What needs to be done: Write out the records between the line containing "Find the location" and the line containing "amount-slider-fill is located", inclusive, with no changes. Leave the pictures out of your copy.

Data for this exercise:
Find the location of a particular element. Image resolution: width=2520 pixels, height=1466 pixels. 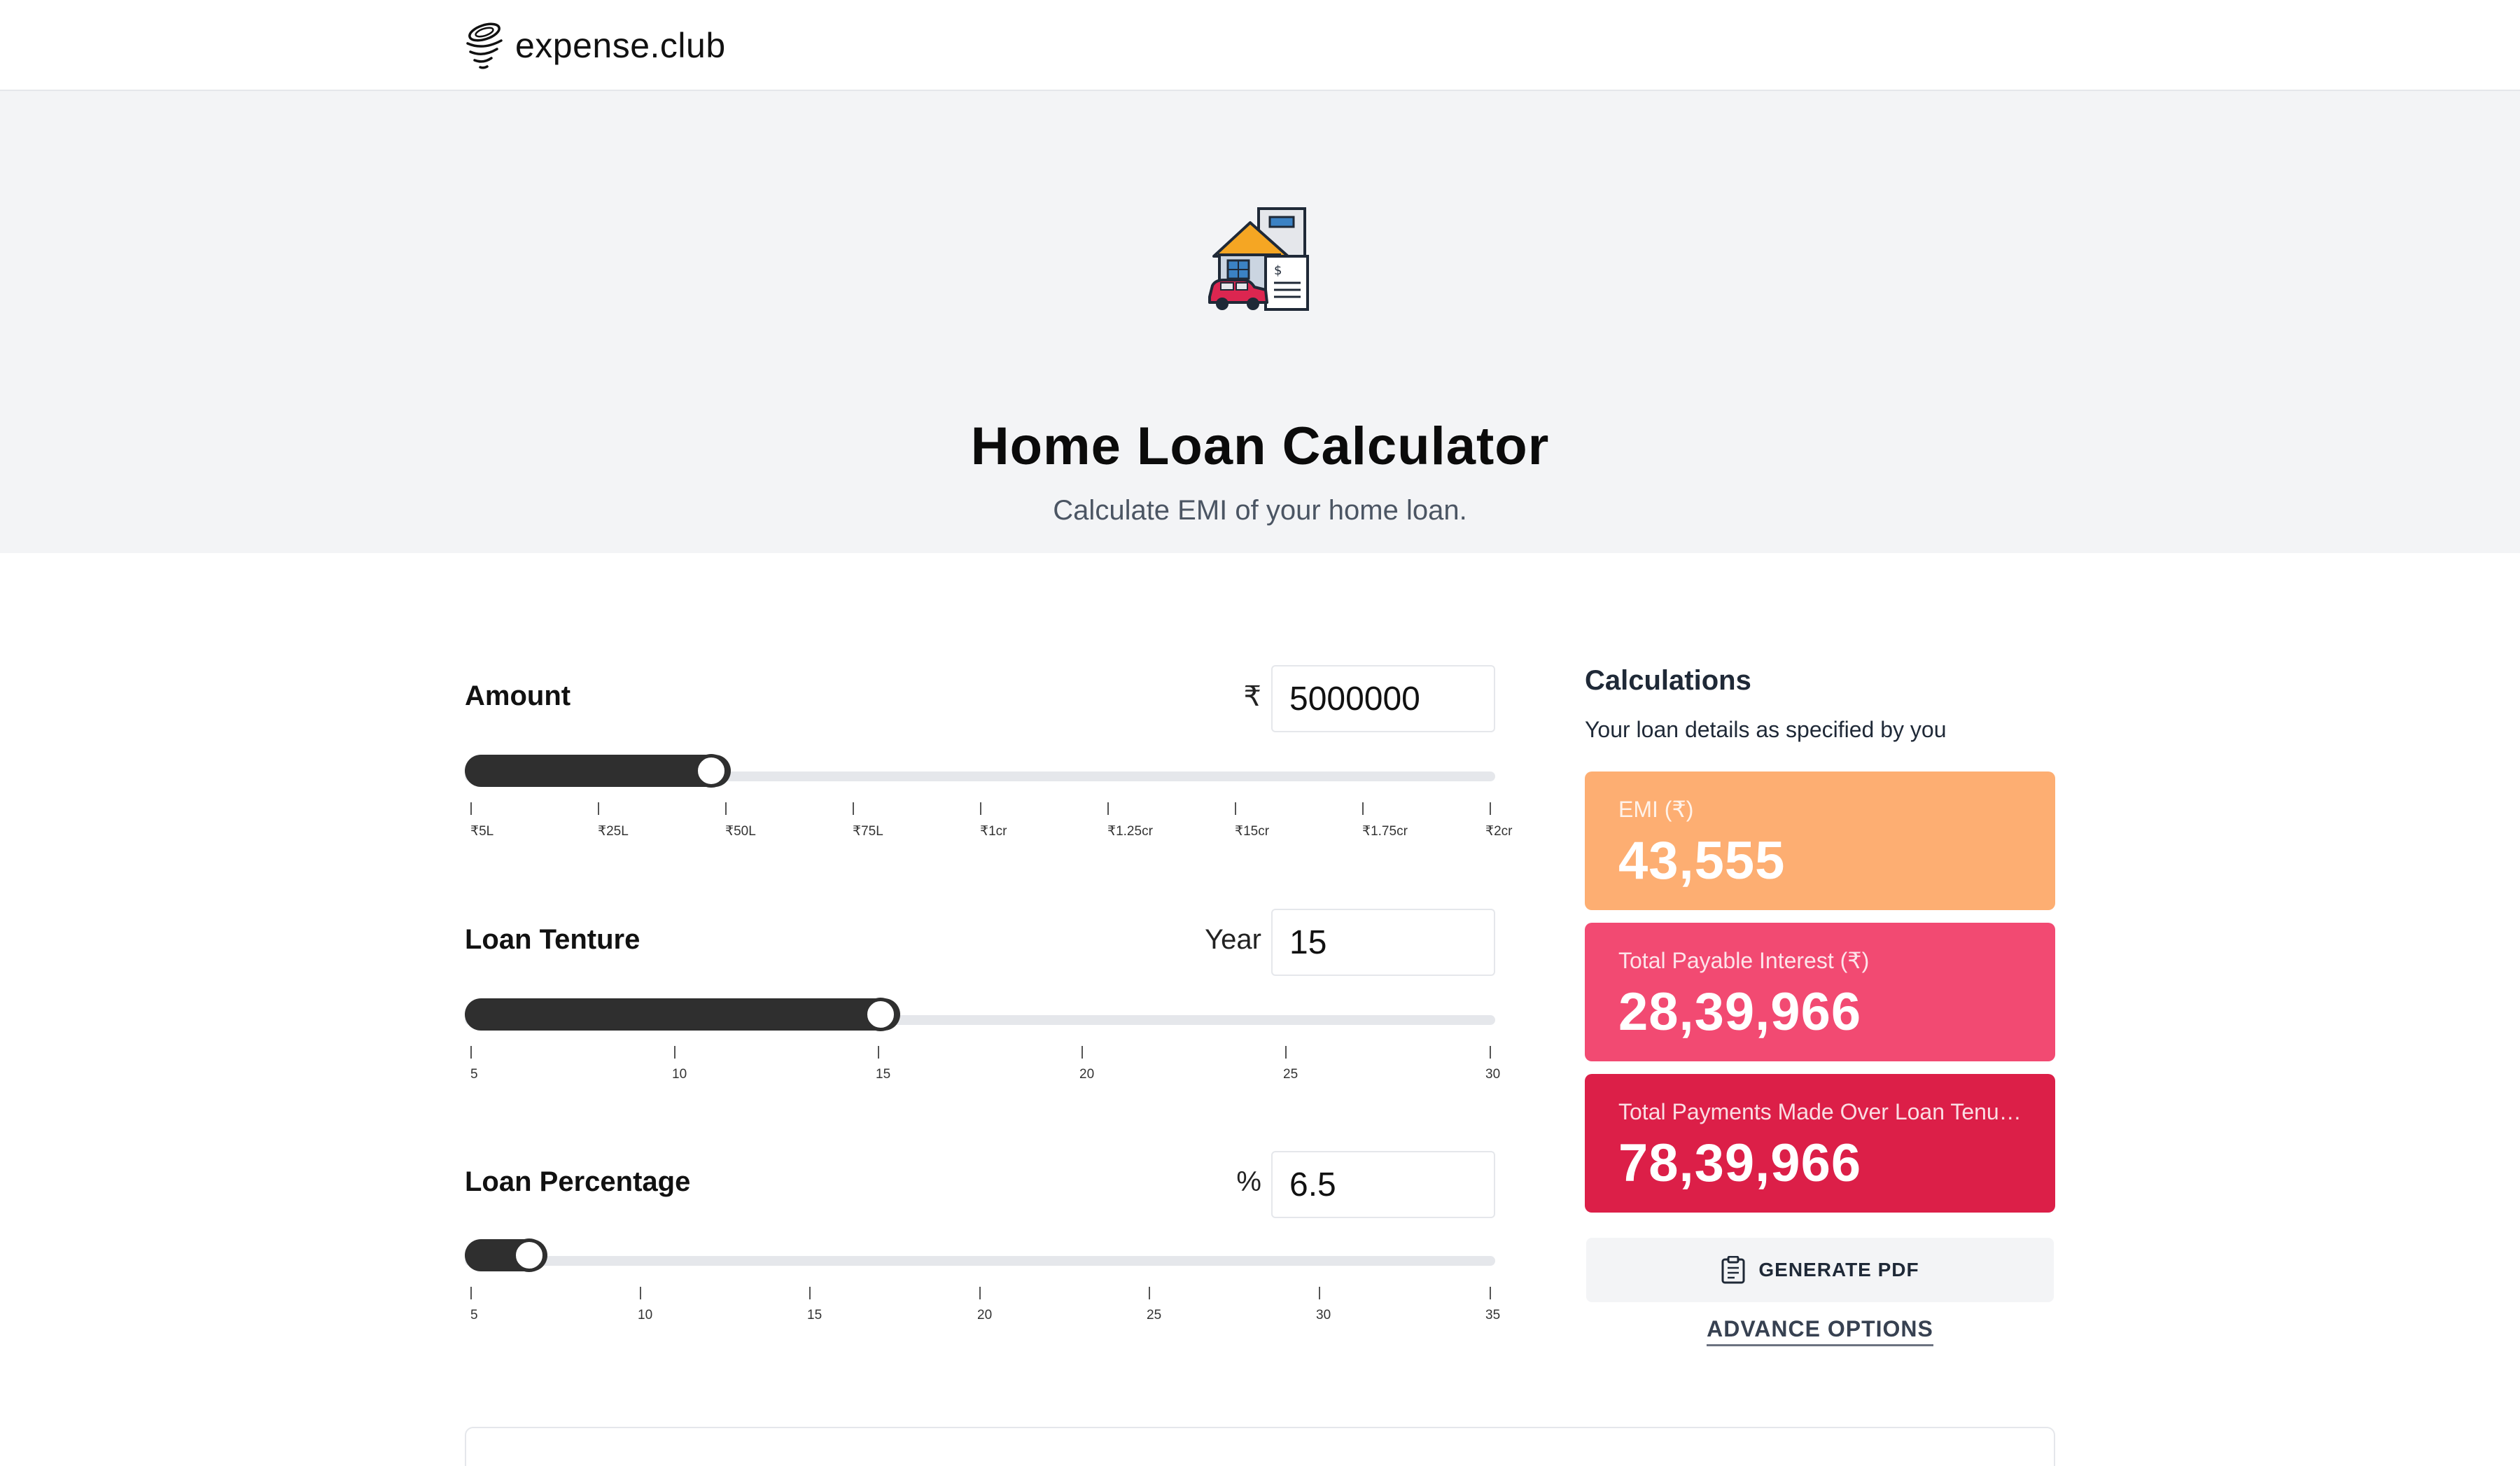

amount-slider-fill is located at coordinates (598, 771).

==

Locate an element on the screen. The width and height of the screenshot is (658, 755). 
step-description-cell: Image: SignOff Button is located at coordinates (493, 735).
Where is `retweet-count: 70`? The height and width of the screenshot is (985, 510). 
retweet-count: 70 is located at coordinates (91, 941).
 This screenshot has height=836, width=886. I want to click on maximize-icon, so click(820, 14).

...

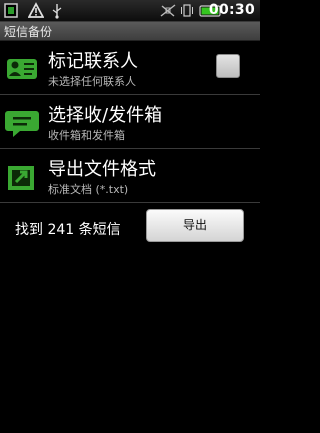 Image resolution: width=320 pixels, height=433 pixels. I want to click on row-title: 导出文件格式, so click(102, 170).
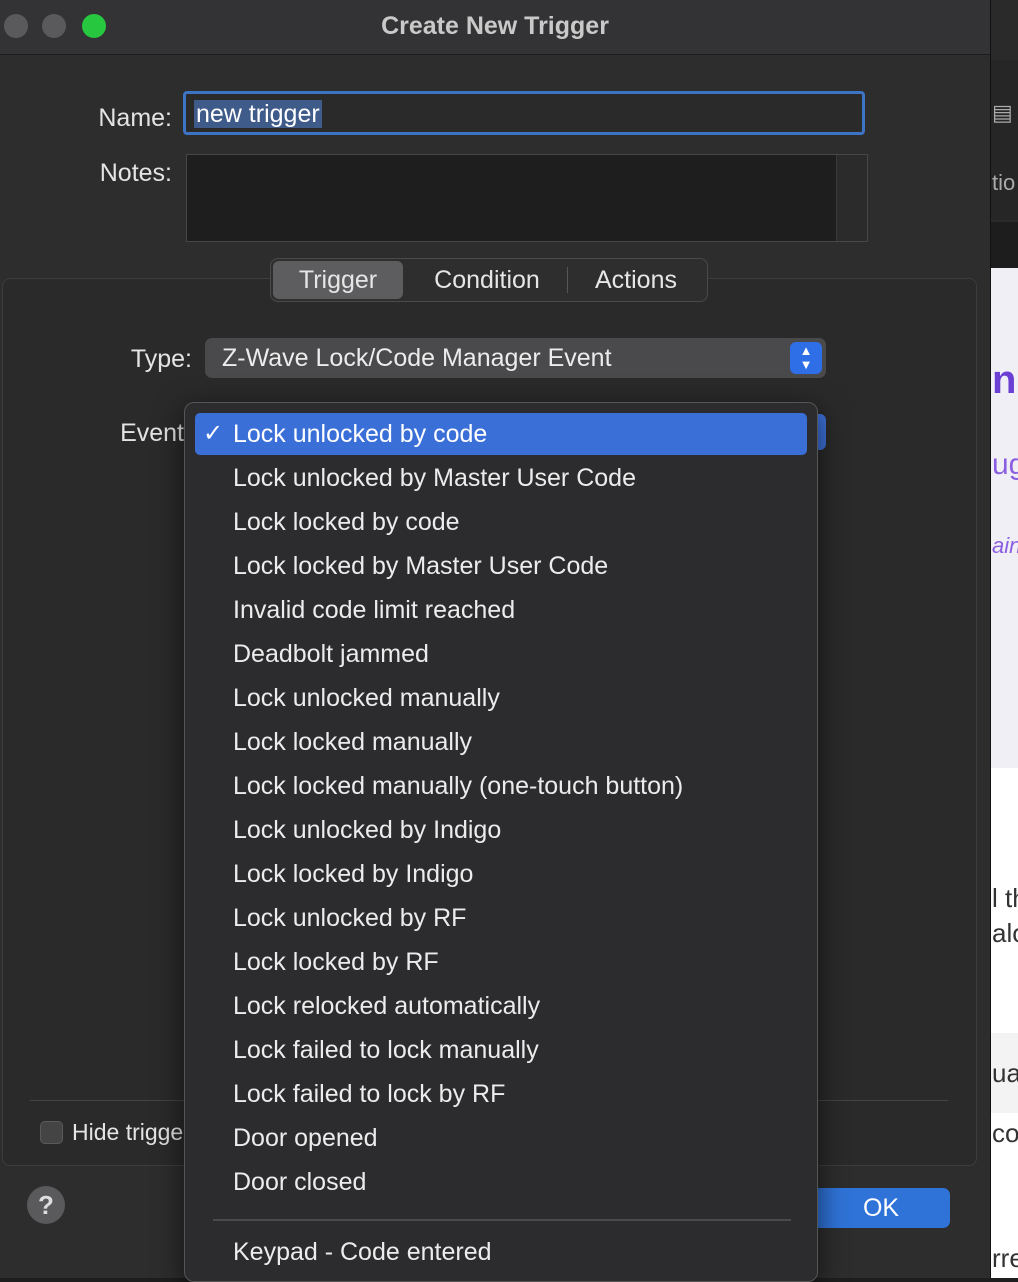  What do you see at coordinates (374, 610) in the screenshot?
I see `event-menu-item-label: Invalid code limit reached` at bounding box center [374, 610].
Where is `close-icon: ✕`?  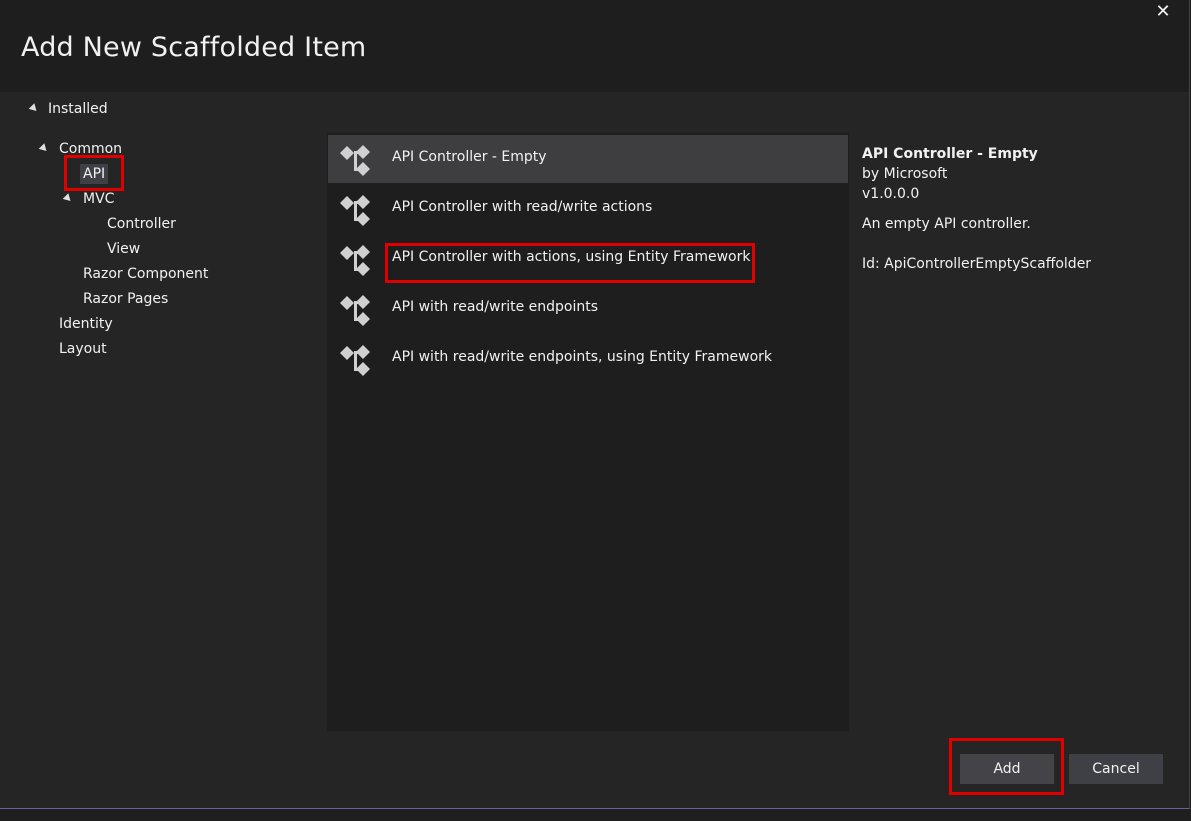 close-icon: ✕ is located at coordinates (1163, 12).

Solved exercise:
Find the location of a particular element. Image resolution: width=2520 pixels, height=1466 pixels. 

amount-slider-fill is located at coordinates (598, 771).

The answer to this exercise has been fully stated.